* Work instructions
Only those lines from the one with "Dokładnej frazy (1038, 74)" through the last line of the material belong in the answer, each repeated exactly.

* Information provided
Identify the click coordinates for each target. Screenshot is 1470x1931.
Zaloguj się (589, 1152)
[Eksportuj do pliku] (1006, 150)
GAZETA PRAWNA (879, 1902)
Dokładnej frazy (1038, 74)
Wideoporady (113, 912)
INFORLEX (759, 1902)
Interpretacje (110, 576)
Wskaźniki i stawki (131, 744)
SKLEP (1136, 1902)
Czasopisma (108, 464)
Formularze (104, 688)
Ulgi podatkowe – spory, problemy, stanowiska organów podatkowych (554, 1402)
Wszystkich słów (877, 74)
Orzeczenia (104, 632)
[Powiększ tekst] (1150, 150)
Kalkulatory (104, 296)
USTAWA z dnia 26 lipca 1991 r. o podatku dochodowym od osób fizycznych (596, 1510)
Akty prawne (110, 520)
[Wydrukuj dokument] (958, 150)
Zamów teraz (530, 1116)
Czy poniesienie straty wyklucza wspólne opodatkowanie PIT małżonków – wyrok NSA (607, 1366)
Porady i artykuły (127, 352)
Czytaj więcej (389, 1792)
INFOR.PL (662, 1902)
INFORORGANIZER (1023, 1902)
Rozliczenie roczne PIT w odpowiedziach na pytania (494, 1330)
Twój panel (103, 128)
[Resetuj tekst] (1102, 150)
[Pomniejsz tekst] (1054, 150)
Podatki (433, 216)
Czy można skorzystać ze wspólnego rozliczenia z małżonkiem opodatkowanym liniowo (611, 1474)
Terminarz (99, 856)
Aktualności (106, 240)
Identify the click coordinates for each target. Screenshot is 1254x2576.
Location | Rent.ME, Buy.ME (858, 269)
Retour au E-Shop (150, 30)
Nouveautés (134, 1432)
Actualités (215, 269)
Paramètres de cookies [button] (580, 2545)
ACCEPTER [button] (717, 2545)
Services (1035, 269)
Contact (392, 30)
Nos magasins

* Reply
Dokładnej frazy (1038, 74)
Wideoporady (113, 912)
INFORLEX (759, 1902)
Interpretacje (110, 576)
Wskaźniki i stawki (131, 744)
SKLEP (1136, 1902)
Czasopisma (108, 464)
Formularze (104, 688)
Ulgi podatkowe – spory, problemy, stanowiska organów podatkowych (554, 1402)
Wszystkich słów (877, 74)
Orzeczenia (104, 632)
[Powiększ tekst] (1150, 150)
Kalkulatory (104, 296)
USTAWA z dnia 26 lipca 1991 r. o podatku dochodowym od osób fizycznych (596, 1510)
Akty prawne (110, 520)
[Wydrukuj dokument] (958, 150)
Zamów teraz (530, 1116)
Czy poniesienie straty wyklucza wspólne opodatkowanie PIT małżonków – wyrok NSA (607, 1366)
Porady i artykuły (127, 352)
Czytaj więcej (389, 1792)
INFOR.PL (662, 1902)
INFORORGANIZER (1023, 1902)
Rozliczenie roczne PIT w odpowiedziach na pytania (494, 1330)
Twój panel (103, 128)
[Resetuj tekst] (1102, 150)
[Pomniejsz tekst] (1054, 150)
Podatki (433, 216)
Czy można skorzystać ze wspólnego rozliczenia z małżonkiem opodatkowanym liniowo (611, 1474)
Terminarz (99, 856)
Aktualności (106, 240)
Identify the click coordinates for each target. Screenshot is 1254x2576.
Location | Rent.ME, Buy.ME (858, 269)
Retour au E-Shop (150, 30)
Nouveautés (134, 1432)
Actualités (215, 269)
Paramètres de cookies [button] (580, 2545)
ACCEPTER [button] (717, 2545)
Services (1035, 269)
Contact (392, 30)
Nos magasins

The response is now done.